The other one wears that lost but feisty look of re-entry shock, and part of me wants to sit her down and give her information, give her tools to come back from Belize well. But, she wouldn't hear me. Not today. Not right now.

So, today, we run.

Today, we remember a faithful God, because these relay cards were never "supposed" to be for them in the first place.

They were for middle school. Are for middle school. Where a hundred kids divide up into teams and run, skip, crab walk, army crawl, and roll across the slick new floors to put together the same verses about fear and courage and a good and faithful God.

Where leaders cheer on kids and work together with kids, and the ones who win are rewarded with a pack of socks to donate to the Union Gospel Mission.

Today they jump up to help me explain the game and jump into it with enthusiasm, even when I worry that it is too young for them. And, the shiny new floor echoes with the sound of a dozen verses. Today a seventh grader rebuffs an introduction with, "I know her [Jessica]. She was my sub. Well, not really. She was my…something. She's cool. Be nice to her."

Today they make sure I know when they get there and when they leave. We talk and dodge balls and watch a video that rips some of them wide open.

They sit around me, three of them, each on their own side, and, today, like every day, I can't help but love these kids.

Monday, January 13, 2014

Normal Time



There are patterns to this thing, layers of constant action and reaction that feel both brand new and incredibly familiar.

There are Sundays like today where I could take what I wrote exactly three years ago and fill it in like one of the Mad L*bs that the kids love using on my phone.

As we were getting ready to take off on our ... game for the day, [pool noodle line hockey], a few of my more active kids were ... bouncing [up and down on the rubber cones that they had shoved their feet into like stilts]. They were excited. People were finally all back from vacation.
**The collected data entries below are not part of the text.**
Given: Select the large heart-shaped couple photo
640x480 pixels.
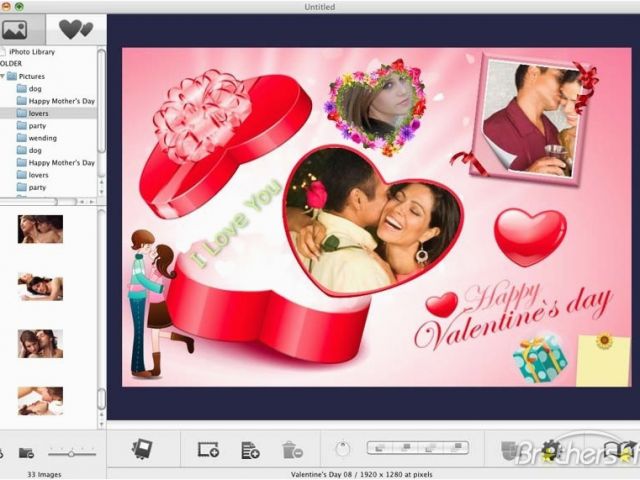Looking at the screenshot, I should click(x=375, y=220).
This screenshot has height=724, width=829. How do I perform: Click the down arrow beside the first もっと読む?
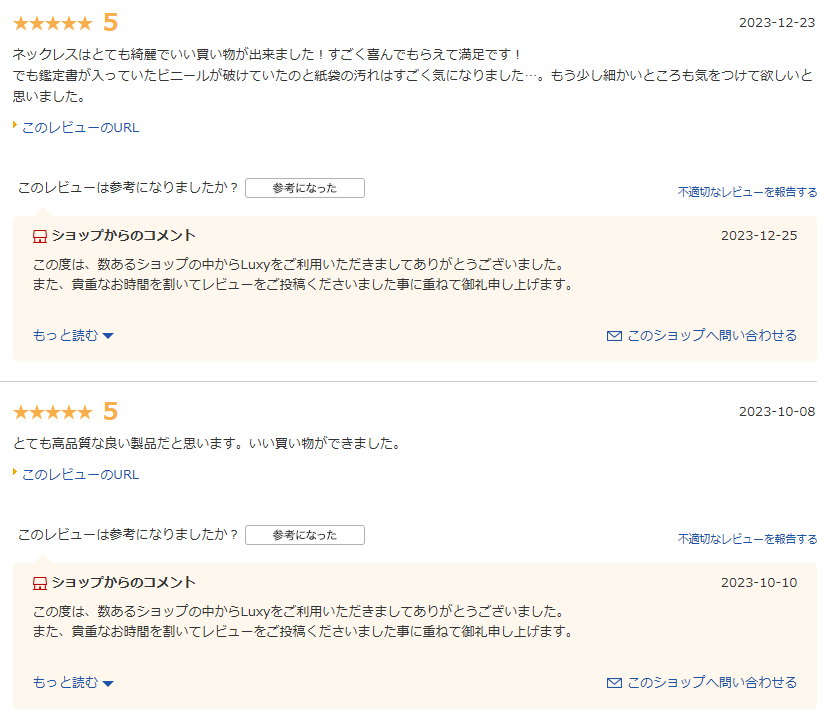pyautogui.click(x=108, y=336)
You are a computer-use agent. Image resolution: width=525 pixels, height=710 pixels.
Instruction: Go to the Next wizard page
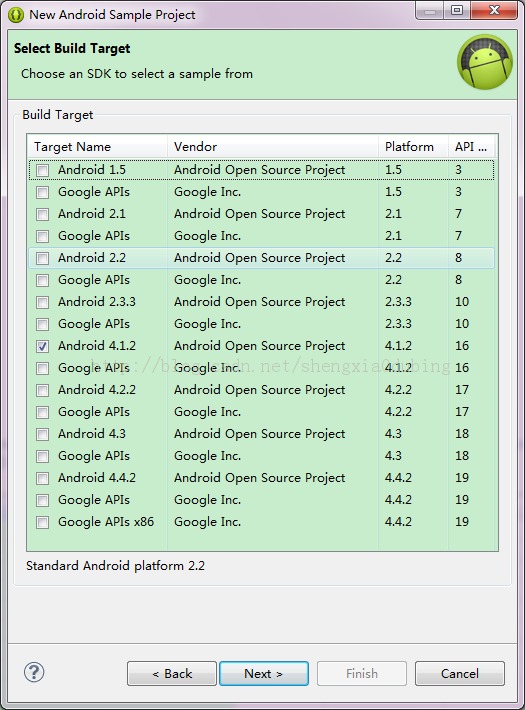click(x=264, y=673)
And, we [had a brand new, slippery, shiny floor], which threw them even more off kilter.


"MH," I caught his attention first…

…rolling my eyes and catching his gaze for the thousandth time already this morning, like we're trying to make up for all of the weeks that he missed on vacation.

He's full of it this morning, goofy and right in the middle of things, causing general, sparkly eyed mayhem wherever he turns; no longer December's too quiet, ghost of a child who flitted along the edges like he was trying to be invisible.

It's January. 

Epiphany is past. Christmas is over. 

And, they breathe a little different during normal time.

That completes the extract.